• Prompt: Where an entry below contains an image, skip the image and reproduce the rest exactly.

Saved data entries
┄┄┄┄┄┄┄┄┄┄┄┄┄┄┄┄┄┄┄┄

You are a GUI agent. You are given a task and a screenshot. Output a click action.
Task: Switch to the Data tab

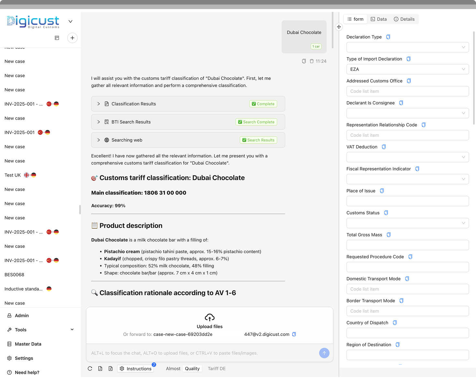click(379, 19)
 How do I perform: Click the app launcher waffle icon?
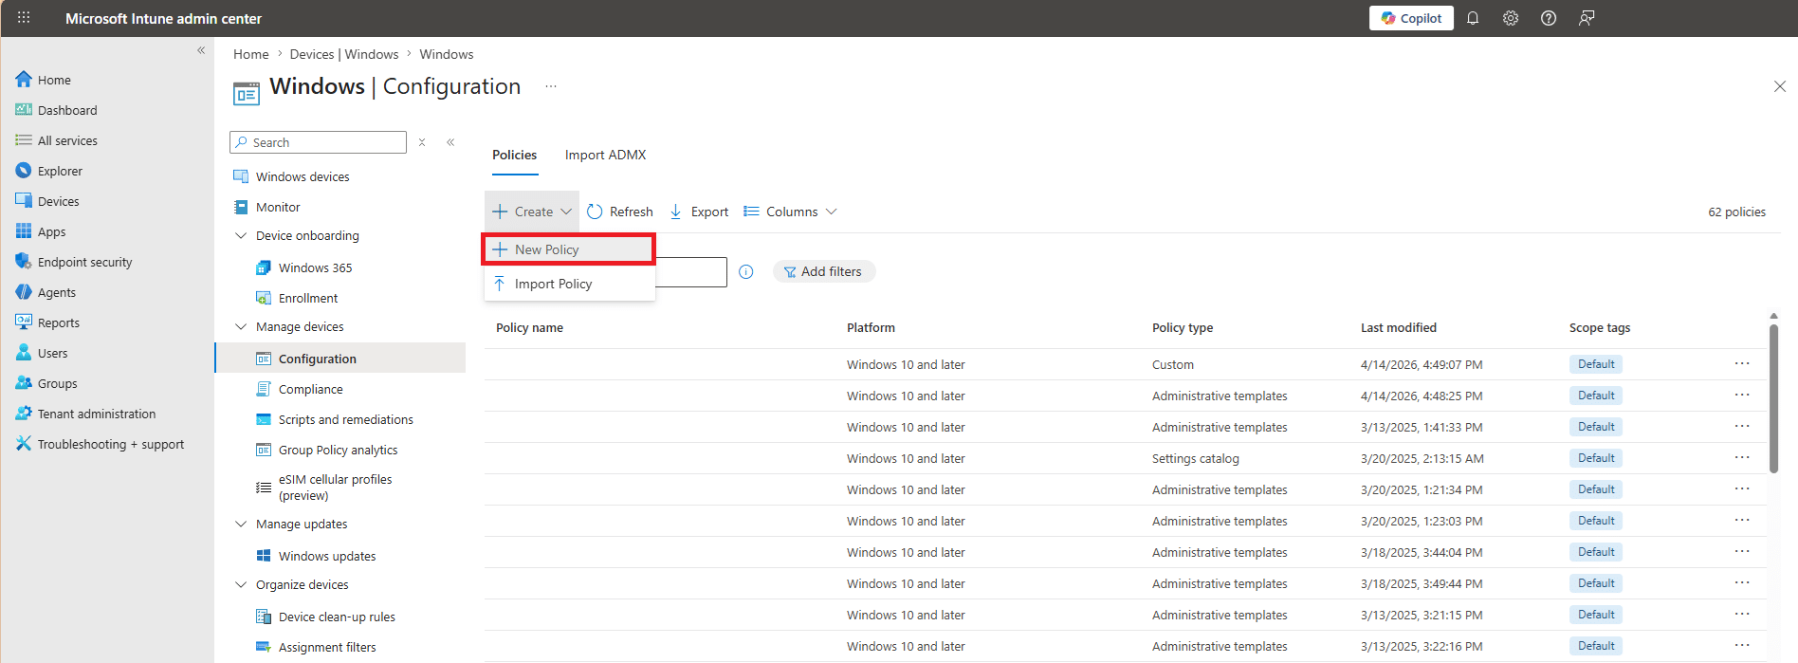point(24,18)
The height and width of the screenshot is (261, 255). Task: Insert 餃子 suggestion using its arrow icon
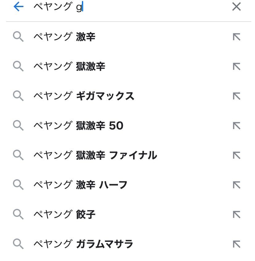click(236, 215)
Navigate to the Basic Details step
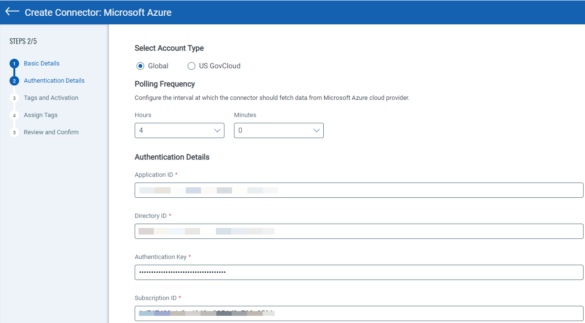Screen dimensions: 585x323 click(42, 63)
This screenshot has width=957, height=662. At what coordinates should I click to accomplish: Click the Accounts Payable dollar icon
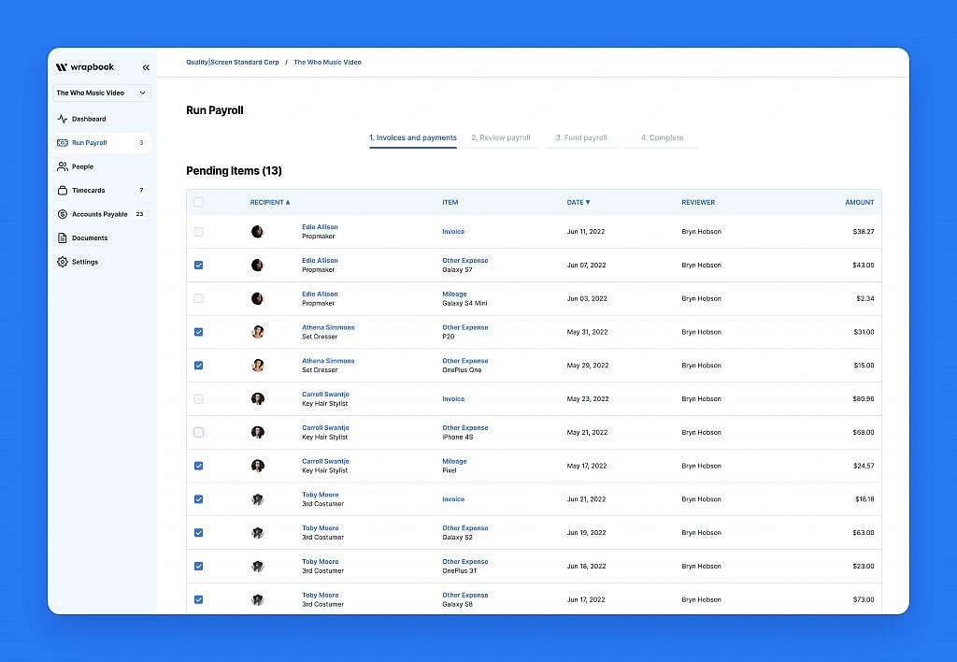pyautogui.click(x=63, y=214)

┄┄┄┄┄┄┄┄┄┄┄┄┄┄┄┄┄┄┄┄

• Exercise answer:
You are a GUI agent. You are given a task and a screenshot. Output a click action.
Task: Switch to the Data tab

click(379, 19)
 How do I perform: Click the app launcher waffle icon?
point(24,18)
The height and width of the screenshot is (261, 255). Task: Insert 餃子 suggestion using its arrow icon
click(236, 215)
Navigate to the Basic Details step
Screen dimensions: 585x323 click(42, 63)
This screenshot has width=957, height=662. At what coordinates should I click to accomplish: Click the Accounts Payable dollar icon
pyautogui.click(x=63, y=214)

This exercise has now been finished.